* _TO DO_: Collect every line of the listing that contains the string "dimensions" and copy each one.

* _Items listed in a dataset_:
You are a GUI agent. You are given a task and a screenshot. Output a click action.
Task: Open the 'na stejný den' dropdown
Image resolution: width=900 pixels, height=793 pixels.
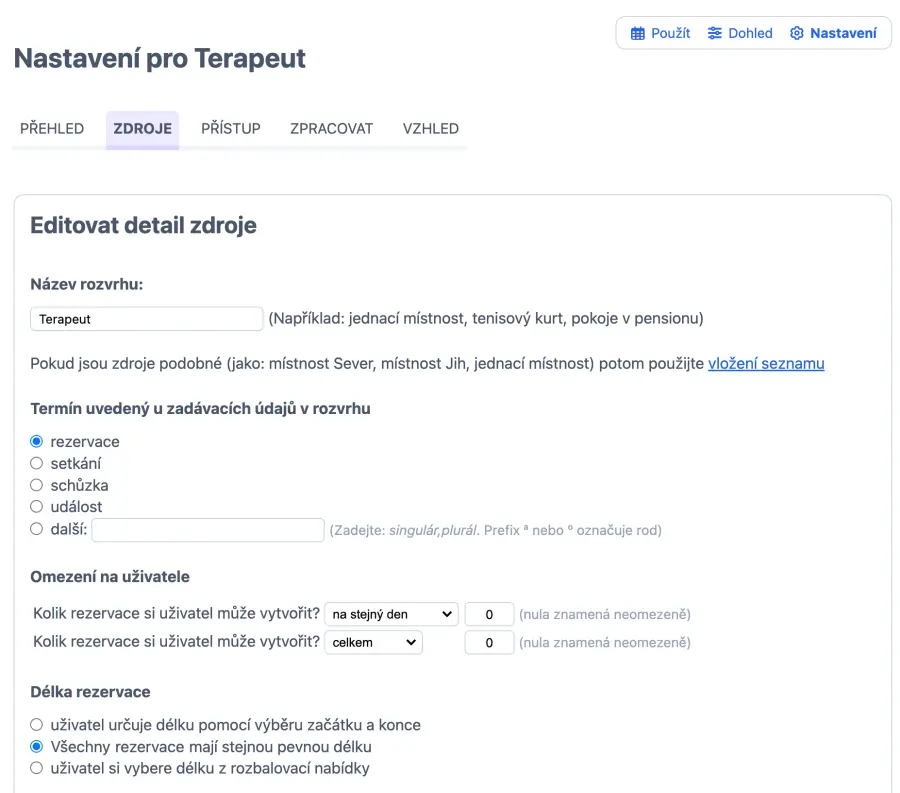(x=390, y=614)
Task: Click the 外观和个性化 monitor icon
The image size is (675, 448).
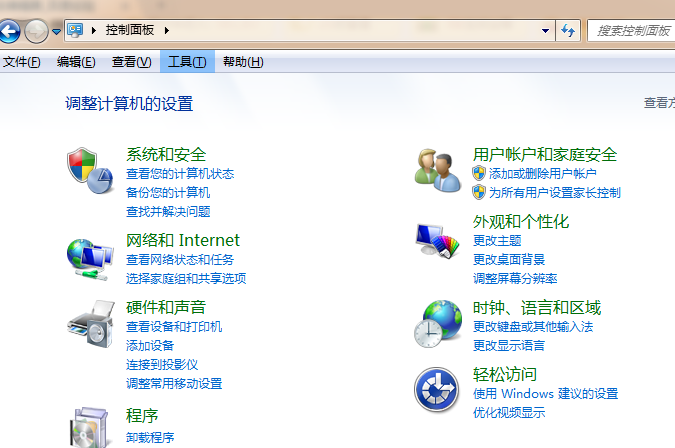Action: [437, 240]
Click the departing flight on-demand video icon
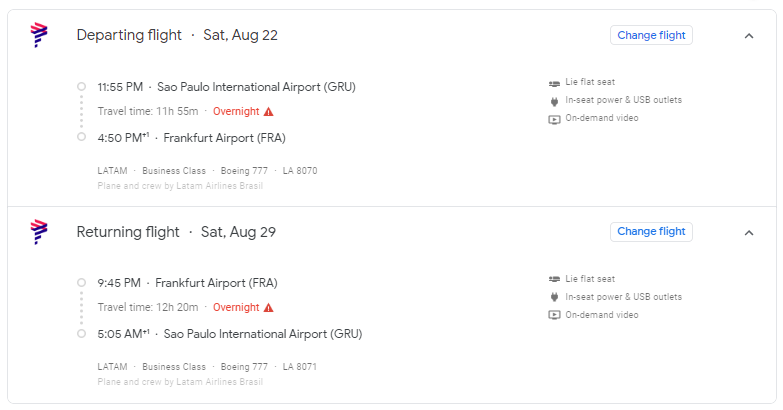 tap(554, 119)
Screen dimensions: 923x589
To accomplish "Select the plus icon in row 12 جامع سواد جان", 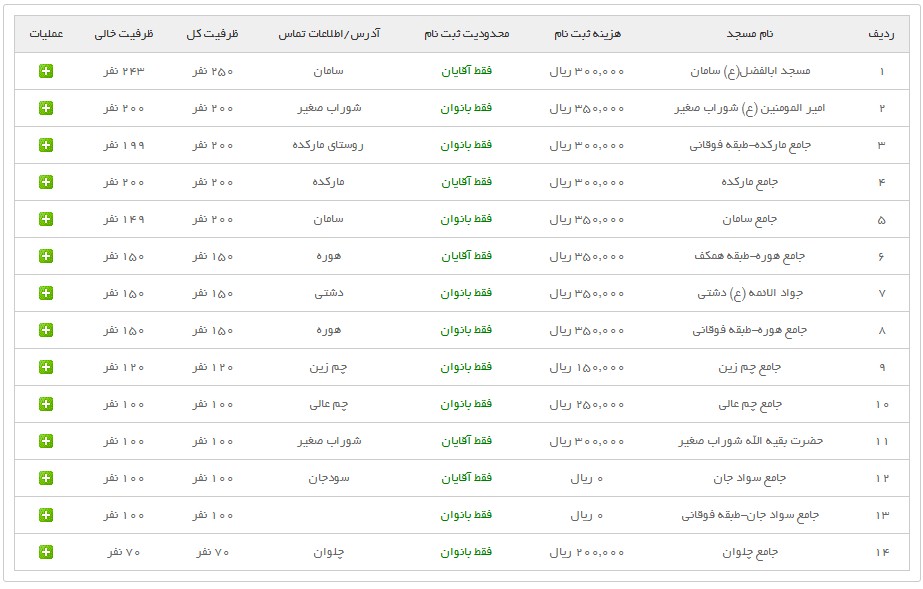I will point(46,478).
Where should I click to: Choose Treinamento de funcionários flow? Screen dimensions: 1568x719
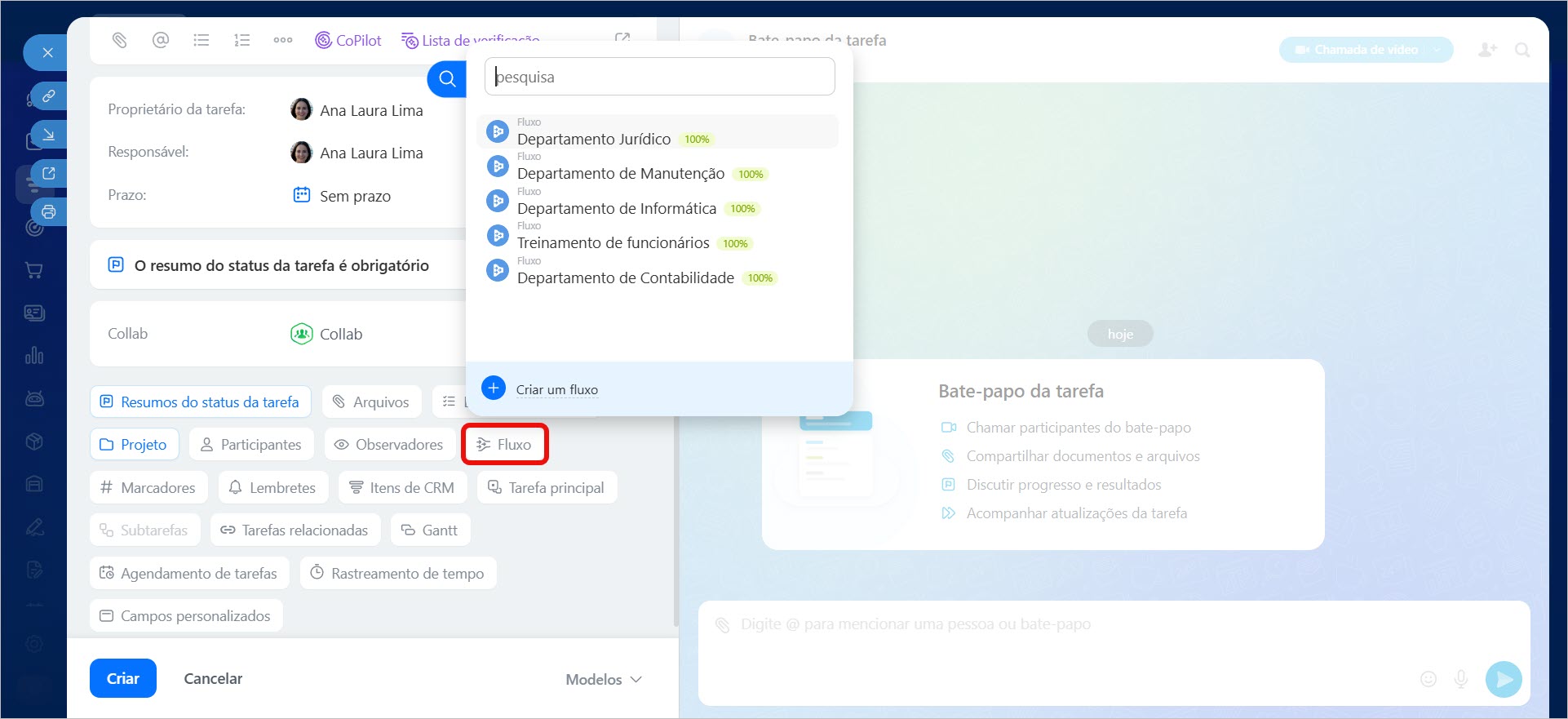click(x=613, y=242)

* _RESULT BELOW_:
Screen dimensions: 923x589
Where should I click to: Choose Treinamento de funcionários flow? Screen dimensions: 1568x719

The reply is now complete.